- [Your task]: Exact repetition of a range: find the line containing "Click the OK率 100.00% value" and the line containing "This screenshot has width=374, height=231." in the material below, then repeat both and all lines between them, leaving pictures out.

BEGIN

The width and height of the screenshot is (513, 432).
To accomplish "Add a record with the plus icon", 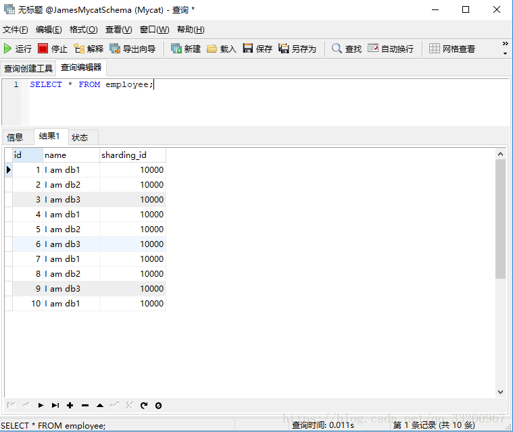I will coord(70,406).
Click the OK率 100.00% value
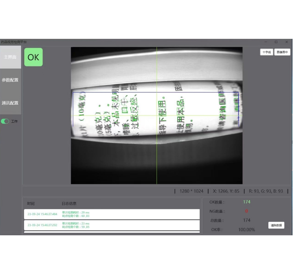 [247, 230]
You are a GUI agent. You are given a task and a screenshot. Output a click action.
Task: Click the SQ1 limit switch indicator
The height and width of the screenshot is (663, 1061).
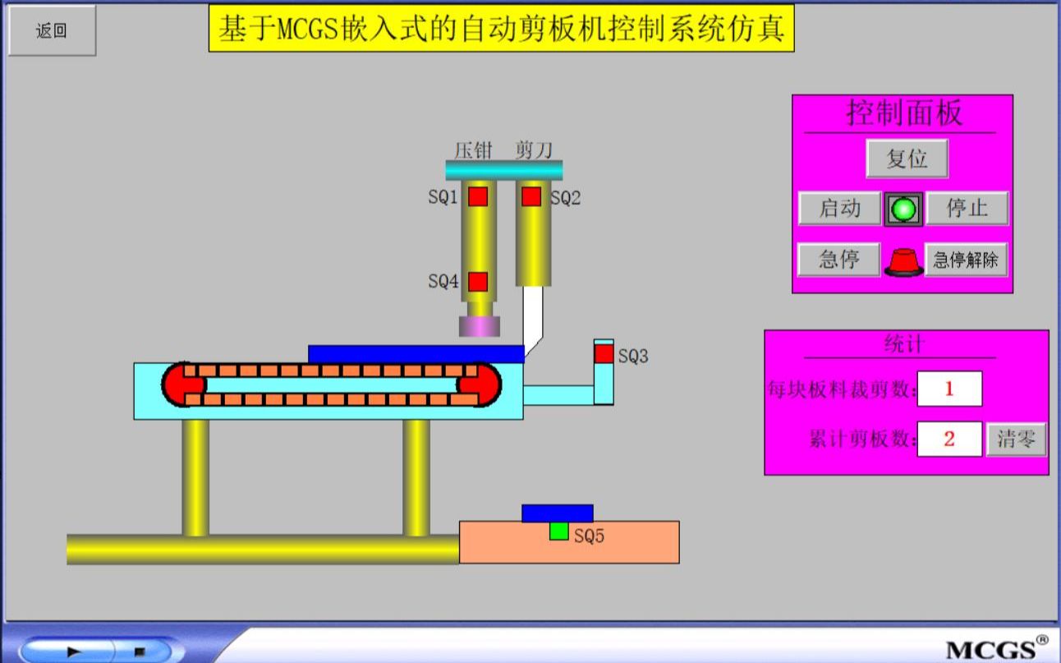pos(476,197)
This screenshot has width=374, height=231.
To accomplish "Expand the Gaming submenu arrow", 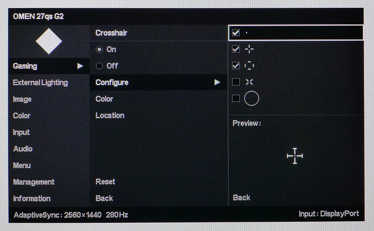I will click(x=80, y=66).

END

- [The answer]:
Click the OK率 100.00% value
 [247, 230]
You are a GUI agent. You are given a task and a screenshot. Output a click action.
Task: Click the SQ1 limit switch indicator
The height and width of the screenshot is (663, 1061).
pos(476,197)
This screenshot has width=374, height=231.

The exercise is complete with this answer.